Self-Healing Akka.NET Clusters
How Split Brain Resolvers ensure consistency even during network turbulence.
13 minutes to readWe just recently wrote about using Akka.Management to help automate Akka.Cluster formation in most runtime environments - this post deals with a similar theme: how Akka.Cluster’s built-in infrastructure deals with network failures that will inevitably occur inside any distributed application over a sufficiently long period of time.
Split Brains and Akka.Cluster
Specifically, we’re going to address how Akka.Cluster deals with split brains - a type of network failure that breaks a once-functioning cluster apart into smaller, isolated islands that can no longer communicate with each other.
Let’s dive in.
Network Partitions and Splits
Suppose you have the following 12 node cluster initially.
A “partition” happens when some of the nodes in this network lose their ability to communicate with some of the others:
We have an even split: two groups of 6 nodes that can talk among themselves, but not to each other. This is a classic “split brain” scenario - most application telemetry would make it look like the application is still functioning normally at this point, but it’s not: it’s actually two separate instances of the application, each marching to the beat of their own drum.

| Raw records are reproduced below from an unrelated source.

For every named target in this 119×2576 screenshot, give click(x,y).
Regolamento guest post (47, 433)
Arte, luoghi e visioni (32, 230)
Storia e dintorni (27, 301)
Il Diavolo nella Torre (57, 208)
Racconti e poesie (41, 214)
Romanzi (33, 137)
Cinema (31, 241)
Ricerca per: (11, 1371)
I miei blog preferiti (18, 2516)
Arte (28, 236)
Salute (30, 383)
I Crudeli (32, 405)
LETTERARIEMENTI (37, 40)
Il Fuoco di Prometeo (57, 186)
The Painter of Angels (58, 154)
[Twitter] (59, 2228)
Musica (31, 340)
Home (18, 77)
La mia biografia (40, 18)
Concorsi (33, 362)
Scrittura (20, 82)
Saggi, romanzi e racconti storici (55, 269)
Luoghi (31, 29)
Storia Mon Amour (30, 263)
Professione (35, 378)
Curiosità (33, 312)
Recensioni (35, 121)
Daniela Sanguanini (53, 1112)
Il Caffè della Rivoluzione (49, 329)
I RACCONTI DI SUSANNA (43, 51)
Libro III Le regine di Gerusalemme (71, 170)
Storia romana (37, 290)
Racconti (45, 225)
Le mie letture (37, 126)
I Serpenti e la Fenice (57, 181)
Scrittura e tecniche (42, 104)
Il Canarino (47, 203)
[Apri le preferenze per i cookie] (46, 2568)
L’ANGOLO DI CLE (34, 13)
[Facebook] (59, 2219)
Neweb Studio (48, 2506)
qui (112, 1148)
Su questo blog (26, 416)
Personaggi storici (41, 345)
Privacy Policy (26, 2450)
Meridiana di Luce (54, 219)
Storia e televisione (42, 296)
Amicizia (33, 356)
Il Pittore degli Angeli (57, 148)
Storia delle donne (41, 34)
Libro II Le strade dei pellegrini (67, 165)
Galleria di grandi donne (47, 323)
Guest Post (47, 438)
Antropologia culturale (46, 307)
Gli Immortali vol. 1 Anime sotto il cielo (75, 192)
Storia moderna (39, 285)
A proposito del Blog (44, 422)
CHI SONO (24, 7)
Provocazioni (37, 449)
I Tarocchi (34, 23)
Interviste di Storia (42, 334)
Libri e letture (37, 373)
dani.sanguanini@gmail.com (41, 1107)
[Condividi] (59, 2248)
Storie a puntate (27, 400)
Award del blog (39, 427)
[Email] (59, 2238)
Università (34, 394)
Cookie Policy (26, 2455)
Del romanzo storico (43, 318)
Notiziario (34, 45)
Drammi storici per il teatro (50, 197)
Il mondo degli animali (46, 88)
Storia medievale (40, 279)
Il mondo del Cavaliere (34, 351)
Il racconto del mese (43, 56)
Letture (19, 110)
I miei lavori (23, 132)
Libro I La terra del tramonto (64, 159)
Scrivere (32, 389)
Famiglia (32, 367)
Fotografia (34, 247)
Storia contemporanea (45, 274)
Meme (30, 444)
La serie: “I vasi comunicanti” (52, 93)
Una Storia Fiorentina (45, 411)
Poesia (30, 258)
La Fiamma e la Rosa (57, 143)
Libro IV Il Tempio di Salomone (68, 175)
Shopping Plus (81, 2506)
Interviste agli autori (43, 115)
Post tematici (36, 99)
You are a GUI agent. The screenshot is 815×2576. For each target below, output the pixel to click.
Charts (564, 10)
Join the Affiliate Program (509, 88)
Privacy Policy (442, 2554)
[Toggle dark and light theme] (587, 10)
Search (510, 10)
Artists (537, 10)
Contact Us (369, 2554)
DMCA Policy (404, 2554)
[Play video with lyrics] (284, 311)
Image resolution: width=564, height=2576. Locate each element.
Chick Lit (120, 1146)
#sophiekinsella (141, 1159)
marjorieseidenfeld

What could cause a network split to form like this? In most cases, you don’t get a 50/50 split inside an application - only a failure in the hardware or software networking stack could cause that (i.e. the connection between two different racks in a data center being disrupted.)
In Akka.Cluster terminology, a network split happens when one or more nodes become “UNREACHABLE
” - and you will see a bunch of angry-looking log messages to that effect in the Akka.Cluster system logs.
Typically, you’ll see much smaller, more isolated, and more random islands of connectivity form as a result of resources such as CPU or network bandwidth becoming constrained. Any of the fallacies of distributed systems can cause a split - and it’s a matter of when they will happen to you, not if.
Harm Caused by Split Brains
In some of our previous posts, such as “The Worst .NET Bug I’ve Ever Fixed,” we go into excruciating detail on how destructive these split brain scenarios can be for distributed applications: data loss, data corruption, and total loss of consistency within the application itself.
In Akka.Cluster, what this looks like:
- Multiple leaders forming in the cluster;
- Duplicate cluster singletons;
- Duplicate shards and persistent entities; and
- Data corruption and inconsistency throughout most persistent actors.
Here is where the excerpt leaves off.